As I gear back up I've been doing a lot of reading the last few weeks and realize that in the past I've done most things wrong. I'm currently following a beginner olympic distance tri program that focuses on building up both distance and an aerobic foundation. 6 days/week with a couple two-a-days. Lots of Z2 with no speed work. Anyway... I have a few questions:

1) Z2 training. I get the concept, not sure exactly which "Z2" we're talking about. Is this the generic 60-70% MaxHR zone 2? Or is it the Joe Friel Zone 2 which is based on LT that TrainingPeaks has currently calculated to be about 71-77% of my MaxHR?

2) I live about 2km from work and it works out to 4 trips/day since I go home for lunch. Now that the snow is mostly gone I've been thinking about running it but I'm not really sure how to program it? I'm inclined to just haul ass for 2k and call it speed work, but then all this Z2 training stuff gets in there and I start to question the idea. Plus I'm older now and I'm not sure how smart it is to just max effort run with no real warmup...
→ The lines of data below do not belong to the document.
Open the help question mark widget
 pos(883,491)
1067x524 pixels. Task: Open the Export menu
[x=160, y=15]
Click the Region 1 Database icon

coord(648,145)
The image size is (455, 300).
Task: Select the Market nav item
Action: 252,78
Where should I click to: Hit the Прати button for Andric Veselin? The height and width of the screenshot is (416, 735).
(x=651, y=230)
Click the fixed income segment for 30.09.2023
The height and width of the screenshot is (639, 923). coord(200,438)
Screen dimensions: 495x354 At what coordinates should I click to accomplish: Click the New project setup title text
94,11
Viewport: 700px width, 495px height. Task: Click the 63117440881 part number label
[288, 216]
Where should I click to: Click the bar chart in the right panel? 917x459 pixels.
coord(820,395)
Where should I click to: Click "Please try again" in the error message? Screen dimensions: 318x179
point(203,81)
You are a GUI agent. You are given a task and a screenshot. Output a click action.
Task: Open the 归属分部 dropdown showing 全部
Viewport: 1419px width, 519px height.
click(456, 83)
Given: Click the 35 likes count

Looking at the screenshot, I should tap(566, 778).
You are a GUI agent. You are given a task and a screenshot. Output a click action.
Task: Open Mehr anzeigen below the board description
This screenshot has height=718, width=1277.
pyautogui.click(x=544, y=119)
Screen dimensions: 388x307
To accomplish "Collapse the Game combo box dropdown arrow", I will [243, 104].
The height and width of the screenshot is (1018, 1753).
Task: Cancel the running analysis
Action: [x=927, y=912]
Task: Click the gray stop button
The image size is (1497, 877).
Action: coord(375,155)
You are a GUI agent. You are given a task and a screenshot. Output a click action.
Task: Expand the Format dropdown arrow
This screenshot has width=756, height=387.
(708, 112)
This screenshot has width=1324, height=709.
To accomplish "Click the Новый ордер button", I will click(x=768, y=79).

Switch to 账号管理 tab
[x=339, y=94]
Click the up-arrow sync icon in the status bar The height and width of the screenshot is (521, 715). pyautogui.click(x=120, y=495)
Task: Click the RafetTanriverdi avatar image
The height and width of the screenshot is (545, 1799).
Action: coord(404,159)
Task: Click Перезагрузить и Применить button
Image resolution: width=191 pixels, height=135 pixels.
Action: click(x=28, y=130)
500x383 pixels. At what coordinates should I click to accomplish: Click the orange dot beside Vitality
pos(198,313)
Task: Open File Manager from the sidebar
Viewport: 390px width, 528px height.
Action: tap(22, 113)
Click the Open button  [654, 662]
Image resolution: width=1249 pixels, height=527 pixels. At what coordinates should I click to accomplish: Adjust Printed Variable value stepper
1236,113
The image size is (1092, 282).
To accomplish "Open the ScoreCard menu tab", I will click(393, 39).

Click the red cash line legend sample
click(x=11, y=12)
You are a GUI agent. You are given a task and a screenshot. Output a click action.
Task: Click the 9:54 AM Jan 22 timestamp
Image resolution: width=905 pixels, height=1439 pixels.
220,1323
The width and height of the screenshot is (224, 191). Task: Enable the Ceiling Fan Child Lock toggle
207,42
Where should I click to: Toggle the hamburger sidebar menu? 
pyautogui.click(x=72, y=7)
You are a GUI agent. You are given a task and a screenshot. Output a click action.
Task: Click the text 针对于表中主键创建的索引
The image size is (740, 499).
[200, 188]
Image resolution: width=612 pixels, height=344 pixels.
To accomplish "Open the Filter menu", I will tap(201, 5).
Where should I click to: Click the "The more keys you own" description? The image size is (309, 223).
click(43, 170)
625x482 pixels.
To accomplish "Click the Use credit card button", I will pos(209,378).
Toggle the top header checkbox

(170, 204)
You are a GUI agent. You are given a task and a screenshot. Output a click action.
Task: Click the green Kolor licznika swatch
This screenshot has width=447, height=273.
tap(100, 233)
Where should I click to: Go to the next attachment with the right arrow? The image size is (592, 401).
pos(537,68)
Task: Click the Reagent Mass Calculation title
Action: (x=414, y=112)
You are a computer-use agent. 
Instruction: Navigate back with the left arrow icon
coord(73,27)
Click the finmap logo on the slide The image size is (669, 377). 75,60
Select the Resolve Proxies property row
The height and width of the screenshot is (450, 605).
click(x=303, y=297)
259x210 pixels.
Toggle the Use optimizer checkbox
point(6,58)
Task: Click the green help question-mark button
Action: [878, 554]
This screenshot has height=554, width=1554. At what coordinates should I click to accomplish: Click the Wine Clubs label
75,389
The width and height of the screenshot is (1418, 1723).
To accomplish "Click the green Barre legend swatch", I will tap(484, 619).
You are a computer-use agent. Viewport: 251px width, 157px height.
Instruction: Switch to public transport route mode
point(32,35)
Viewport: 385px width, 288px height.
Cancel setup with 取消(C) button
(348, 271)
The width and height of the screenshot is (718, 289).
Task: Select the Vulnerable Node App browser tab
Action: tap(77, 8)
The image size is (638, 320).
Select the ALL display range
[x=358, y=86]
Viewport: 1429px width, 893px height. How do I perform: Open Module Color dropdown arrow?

3) How persistent are aerobic adaptations? I still have the low heart rate but I haven't been able to push myself hard enough to actually get any lactic burn, nor am I confident that I've managed hit my actual max HR. I've tried testing myself a couple times to establish baseline values but I just sort of hit a wall where the muscles turn sluggish and I start slowing down. If anyone has any insight I'd be happy to learn. I've tried researching but the stuff I've found mostly focuses on athletes that miss weeks/months of training and not years.

Cheers!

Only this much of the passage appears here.